*ЗАДАНИЕ К ВЫПОЛНЕНИЮ*
Подхватите текст об игре Евгения Миронова и Чулпан Хаматовой и продолжите его с того места, где он заканчивается.

*ФРАГМЕНТ ДОКУМЕНТА*

Актеры примеряют первые парики, пробуют первые реплики, настраивают свои голоса и акценты на камертон чужой речи, мимики и судьбы. Миронов опускает голос на несколько тонов, пробует на вкус южнорусское “усе” и короткий хохоток с запрокинутой головой. Хаматова загоняет голос ввысь, подтягивает его, как струну, добиваясь волнующего полуразговора-полу-пения, ищет и находит характерный жест со сжатой ладонью между указом и мольбой. Это чудо превращения в других людей — не персонажей, а именно людей, которых знал весь мир — заставляет так же вытянуться в струну весь зал, точно каждому показали съемку его собственной жизни. Высокохудожественный verbatim. Как Микки и Захарка (домашние прозвища Горбачевых) всю жизнь точно влюблялись друг в друга и открывали друг друга заново, так Евгений Миронов и Чулпан Хаматова заводятся от игры друг друга — игра в любовь так близко от любовных игр, что кажется, грань совсем исчезла.

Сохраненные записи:
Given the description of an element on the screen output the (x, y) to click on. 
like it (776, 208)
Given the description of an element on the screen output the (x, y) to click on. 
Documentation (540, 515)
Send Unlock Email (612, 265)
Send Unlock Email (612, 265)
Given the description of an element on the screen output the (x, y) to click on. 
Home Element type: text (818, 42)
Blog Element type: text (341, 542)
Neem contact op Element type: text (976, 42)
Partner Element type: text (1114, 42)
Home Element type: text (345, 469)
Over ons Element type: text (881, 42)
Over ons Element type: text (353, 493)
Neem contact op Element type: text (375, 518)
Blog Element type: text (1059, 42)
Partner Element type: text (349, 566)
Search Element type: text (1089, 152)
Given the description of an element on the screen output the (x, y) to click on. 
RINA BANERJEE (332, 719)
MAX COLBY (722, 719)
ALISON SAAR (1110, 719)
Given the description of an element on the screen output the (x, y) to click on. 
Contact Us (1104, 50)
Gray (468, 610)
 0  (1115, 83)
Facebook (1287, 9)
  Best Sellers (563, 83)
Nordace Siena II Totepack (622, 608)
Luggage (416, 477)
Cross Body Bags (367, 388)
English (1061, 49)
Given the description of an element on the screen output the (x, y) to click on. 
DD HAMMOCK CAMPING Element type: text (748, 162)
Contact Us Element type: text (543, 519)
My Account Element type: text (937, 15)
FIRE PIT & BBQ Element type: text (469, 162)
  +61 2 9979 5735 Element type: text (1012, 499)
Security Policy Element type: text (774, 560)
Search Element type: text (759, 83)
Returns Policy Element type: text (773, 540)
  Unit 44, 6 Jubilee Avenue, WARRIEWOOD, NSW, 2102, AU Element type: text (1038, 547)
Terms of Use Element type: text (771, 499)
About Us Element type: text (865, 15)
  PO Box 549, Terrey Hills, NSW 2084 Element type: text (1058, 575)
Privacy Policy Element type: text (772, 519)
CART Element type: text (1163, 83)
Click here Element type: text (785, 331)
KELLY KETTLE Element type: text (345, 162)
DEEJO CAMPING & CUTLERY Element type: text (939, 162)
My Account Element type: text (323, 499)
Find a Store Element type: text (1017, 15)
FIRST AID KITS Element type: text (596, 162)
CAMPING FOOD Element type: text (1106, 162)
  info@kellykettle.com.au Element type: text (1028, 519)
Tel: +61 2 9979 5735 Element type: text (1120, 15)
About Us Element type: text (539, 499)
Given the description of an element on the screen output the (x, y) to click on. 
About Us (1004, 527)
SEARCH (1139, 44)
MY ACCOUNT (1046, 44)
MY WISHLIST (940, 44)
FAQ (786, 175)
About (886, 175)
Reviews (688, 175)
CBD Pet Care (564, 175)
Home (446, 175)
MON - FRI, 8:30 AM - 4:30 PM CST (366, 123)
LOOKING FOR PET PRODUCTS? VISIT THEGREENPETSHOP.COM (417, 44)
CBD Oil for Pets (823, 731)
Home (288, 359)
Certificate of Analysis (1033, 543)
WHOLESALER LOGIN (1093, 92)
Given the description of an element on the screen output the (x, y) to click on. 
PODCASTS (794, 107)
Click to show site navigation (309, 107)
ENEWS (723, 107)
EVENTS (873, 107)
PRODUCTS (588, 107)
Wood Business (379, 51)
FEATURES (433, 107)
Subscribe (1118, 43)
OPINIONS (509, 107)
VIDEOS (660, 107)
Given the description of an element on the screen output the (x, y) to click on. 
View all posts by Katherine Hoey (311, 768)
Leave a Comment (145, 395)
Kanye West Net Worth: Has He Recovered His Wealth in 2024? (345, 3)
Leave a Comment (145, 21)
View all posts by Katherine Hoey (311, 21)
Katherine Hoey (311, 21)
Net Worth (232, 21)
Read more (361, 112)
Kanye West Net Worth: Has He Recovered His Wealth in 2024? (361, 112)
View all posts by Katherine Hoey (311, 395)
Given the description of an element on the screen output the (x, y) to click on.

*ОТВЕТ НА ЗАДАНИЕ*
Все действие разбито на маленькие главки с названиями — “Михаил и иконы”, “Раиса и рай”, “Раиса и запах метро”, “Горбачев и труп Сталина”, “Горбачев и Штирлиц”, “Горбачев и бананы”, “Горбачев и колготки”, — точно перед нами прокручивают диафильм: каждый кадрик — новый поворот сюжета, новая история. А по ним, как по ступенькам, два человека из народа — из голода, войны, репрессий, дела врачей, похорон Сталина, университетской общаги, сокурсника Мамардашвили, жестокого распределения поверх вновь созданной семьи (ее оставить в Москве, его послать в Ставрополь, а значит — прощай, московский университет, муж важнее), грязных дорог, закомплексованных “в-СССР-секса-нет” женщин, пустых прилавков, запрещенной диссертации дочери про причины ранней смерти мужчин, деменция руководителей страны и “гонка на лафетах” — поднимаются к осознанию, что так жить нельзя.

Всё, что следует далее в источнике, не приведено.